This is the second in a series of blog posts on the role Twitter plays in scholarly communication. This post is by, scientometrics researchers, Stefanie Haustein, Germana Barata and Juan Pablo Alperin.
One of the initial hopes of altmetrics, particularly those based on tweets, was that they might help to democratize the data we use to understand research impact and make measures fairer by reducing geographical and language biases. Unlike citation data from the US-centric Web of Science, which by definition does not cover journals without English abstracts and thus underrepresents publications from the Global South, altmetrics were seen by many as being free of national and language biases. But, while Twitter users can tweet in any language and—with a few exceptions—from anywhere in the world, analyses of tweets linking to scientific papers have shown that the same or similar biases persist and are often even intensified on Twitter.

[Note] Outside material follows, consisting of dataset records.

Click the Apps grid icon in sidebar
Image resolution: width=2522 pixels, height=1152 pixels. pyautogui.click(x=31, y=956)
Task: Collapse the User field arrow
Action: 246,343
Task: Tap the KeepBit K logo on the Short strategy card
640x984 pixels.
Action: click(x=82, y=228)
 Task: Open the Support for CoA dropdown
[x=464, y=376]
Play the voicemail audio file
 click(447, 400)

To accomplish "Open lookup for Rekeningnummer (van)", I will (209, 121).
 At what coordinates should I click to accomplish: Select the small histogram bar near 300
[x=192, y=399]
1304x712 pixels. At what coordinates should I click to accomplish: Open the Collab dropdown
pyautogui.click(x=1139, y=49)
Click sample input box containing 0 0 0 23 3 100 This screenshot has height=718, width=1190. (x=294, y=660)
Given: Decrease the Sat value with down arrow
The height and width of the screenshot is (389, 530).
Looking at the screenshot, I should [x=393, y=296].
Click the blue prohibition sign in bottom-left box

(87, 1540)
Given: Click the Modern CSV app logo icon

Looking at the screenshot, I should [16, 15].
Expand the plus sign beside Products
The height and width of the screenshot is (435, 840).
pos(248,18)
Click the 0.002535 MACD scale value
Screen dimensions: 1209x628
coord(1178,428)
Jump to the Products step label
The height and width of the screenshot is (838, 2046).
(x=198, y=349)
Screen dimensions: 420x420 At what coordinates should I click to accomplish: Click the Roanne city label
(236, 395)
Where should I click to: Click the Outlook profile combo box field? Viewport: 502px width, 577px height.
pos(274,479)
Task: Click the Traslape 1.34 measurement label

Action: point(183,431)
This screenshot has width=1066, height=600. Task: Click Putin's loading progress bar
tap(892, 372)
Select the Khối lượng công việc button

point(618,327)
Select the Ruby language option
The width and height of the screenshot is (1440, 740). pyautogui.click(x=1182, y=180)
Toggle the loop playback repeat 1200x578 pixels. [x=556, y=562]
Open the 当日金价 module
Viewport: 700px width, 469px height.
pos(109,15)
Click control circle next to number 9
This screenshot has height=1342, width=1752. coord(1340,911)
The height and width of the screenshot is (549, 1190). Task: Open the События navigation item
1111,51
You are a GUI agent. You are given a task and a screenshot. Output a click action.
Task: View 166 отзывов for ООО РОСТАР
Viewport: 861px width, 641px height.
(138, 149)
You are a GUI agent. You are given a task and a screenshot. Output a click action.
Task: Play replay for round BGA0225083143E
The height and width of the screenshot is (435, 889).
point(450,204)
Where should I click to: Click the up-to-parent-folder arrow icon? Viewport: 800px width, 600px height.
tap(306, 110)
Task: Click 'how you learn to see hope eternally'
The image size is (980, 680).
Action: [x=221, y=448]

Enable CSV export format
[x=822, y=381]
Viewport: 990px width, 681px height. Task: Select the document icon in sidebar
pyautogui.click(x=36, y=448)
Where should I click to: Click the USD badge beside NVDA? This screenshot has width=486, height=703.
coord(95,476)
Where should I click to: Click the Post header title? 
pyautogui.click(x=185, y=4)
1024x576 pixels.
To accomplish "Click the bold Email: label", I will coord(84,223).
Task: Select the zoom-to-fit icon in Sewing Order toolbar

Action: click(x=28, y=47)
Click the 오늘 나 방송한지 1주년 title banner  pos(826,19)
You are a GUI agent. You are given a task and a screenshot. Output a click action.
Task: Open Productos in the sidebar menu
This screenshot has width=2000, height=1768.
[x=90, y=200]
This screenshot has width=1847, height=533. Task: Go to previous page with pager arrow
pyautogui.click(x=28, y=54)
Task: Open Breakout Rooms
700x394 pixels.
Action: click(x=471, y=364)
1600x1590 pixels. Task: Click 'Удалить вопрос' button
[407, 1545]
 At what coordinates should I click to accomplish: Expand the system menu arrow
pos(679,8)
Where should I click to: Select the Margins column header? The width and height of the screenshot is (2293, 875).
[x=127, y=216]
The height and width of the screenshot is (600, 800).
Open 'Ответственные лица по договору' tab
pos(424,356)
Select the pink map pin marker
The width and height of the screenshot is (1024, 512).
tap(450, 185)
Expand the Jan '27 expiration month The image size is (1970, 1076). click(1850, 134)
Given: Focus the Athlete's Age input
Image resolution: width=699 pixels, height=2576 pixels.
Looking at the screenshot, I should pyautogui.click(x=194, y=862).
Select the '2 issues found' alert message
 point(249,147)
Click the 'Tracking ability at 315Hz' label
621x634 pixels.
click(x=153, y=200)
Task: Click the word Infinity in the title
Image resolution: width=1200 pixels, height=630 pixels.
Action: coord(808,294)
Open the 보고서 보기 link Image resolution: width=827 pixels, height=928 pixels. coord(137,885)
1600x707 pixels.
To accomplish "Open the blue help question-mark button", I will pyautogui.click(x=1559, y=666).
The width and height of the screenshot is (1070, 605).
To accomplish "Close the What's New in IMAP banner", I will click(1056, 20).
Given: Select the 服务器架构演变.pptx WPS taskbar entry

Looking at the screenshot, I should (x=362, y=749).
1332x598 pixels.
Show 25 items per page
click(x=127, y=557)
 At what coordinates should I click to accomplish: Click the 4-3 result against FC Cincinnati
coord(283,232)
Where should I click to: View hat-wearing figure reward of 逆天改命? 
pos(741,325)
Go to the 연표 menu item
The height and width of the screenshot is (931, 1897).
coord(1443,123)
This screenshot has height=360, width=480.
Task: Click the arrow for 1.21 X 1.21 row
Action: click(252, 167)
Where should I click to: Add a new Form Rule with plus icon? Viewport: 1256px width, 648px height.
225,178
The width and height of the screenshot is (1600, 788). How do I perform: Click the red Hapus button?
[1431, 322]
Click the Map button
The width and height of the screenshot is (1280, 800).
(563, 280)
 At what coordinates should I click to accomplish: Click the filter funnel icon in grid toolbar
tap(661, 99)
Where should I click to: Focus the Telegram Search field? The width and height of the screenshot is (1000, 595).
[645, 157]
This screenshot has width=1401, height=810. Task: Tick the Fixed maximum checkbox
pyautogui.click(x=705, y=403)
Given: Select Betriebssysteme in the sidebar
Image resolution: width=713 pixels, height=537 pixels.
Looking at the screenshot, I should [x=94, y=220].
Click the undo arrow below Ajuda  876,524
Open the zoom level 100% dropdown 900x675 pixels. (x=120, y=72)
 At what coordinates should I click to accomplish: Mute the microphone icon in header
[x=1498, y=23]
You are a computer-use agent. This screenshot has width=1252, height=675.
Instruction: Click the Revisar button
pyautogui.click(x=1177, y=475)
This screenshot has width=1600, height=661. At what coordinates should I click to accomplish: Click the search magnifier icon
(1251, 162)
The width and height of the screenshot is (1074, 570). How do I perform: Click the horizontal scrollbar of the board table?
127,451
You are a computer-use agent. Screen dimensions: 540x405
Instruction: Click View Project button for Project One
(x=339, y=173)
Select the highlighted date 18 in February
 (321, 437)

Identifying tweet locations is complicated
Today’s post will focus on where users tweeting scientific articles are located. To begin to unpack this, we need to understand how we can identify locations, based on available Twitter data. Twitter provides the possibility to geotag each tweet with precise latitude-longitude information of a user’s location at the time of tweeting (e.g., geocoded tweet location for Ottawa, Ontario marked in green in the Figure below). So theoretically geotagged tweets would allow for rich data to locate
where research literature is discussed frequently. Combining author addresses from publication metadata with geotags from Twitter would thus provide a unique angle to analyze where research is produced and where it is used. Adding a temporal layer, we could even explore how scientific information and associated hashtags spreads geographically. However, as we will see in today’s post, determining a tweeter’s geolocation is not as straightforward in praxis as it might seem in theory.
Geotagging tweets is not a default setting
Although tweets can be tagged with exact latitude-longitude information, geotagging is not activated by default, so that less than 5% of tweets actually contain geo coordinates. Instead, when Twitter gives data to companies like Altmetric, they try to enrich geo locations of tweets based on information in users’ Twitter bios (e.g., Twitter bio location marked in red). Since that information is not generated automatically but freely edited by users, it requires some processing to determine the user’s location. A study in 2012 showed that while only 8% of profiles contained specific latitude-longitude information, a bit more than half of Twitter profiles linked to an exact location, one fifth to a country, and 15% to fictional places such as “Hogwarts”. So, while we there is a lot of Twitter location data out there, it does not necessarily provide accurate information about where tweets linking to scientific publications where sent from.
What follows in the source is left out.